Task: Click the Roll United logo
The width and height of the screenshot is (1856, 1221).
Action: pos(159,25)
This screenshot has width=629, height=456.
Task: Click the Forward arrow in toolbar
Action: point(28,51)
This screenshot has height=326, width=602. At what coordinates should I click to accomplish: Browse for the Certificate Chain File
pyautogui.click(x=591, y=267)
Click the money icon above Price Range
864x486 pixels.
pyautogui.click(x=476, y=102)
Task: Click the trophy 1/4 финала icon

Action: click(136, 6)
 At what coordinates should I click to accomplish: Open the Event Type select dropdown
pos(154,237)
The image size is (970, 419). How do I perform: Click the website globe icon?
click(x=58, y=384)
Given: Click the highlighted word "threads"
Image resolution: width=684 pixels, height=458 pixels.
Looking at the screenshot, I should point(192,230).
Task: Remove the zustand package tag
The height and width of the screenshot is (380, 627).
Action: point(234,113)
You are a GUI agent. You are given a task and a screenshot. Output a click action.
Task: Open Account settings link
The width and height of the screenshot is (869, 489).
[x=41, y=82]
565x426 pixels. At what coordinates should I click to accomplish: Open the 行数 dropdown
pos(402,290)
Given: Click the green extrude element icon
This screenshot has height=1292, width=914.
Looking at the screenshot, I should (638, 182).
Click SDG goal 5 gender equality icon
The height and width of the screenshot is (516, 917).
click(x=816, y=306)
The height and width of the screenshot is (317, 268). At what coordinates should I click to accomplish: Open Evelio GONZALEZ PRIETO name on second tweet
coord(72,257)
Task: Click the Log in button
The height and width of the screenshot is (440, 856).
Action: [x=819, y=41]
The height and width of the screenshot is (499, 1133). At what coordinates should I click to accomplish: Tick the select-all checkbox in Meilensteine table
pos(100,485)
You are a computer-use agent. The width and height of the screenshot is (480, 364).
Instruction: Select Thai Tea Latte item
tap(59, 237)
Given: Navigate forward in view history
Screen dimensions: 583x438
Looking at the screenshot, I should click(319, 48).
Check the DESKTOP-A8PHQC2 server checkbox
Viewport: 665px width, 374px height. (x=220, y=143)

**Objective:** Reproduce verbatim the stretch of entries from the line containing "Given: Click the green extrude element icon" through the end of the entries.

**Solved exercise:**
Given: Click the green extrude element icon
This screenshot has height=1292, width=914.
Looking at the screenshot, I should (638, 182).
Click SDG goal 5 gender equality icon
The height and width of the screenshot is (516, 917).
click(x=816, y=306)
The height and width of the screenshot is (317, 268). At what coordinates should I click to accomplish: Open Evelio GONZALEZ PRIETO name on second tweet
coord(72,257)
Task: Click the Log in button
The height and width of the screenshot is (440, 856).
Action: [x=819, y=41]
The height and width of the screenshot is (499, 1133). At what coordinates should I click to accomplish: Tick the select-all checkbox in Meilensteine table
pos(100,485)
You are a computer-use agent. The width and height of the screenshot is (480, 364).
Instruction: Select Thai Tea Latte item
tap(59, 237)
Given: Navigate forward in view history
Screen dimensions: 583x438
Looking at the screenshot, I should click(319, 48).
Check the DESKTOP-A8PHQC2 server checkbox
Viewport: 665px width, 374px height. (x=220, y=143)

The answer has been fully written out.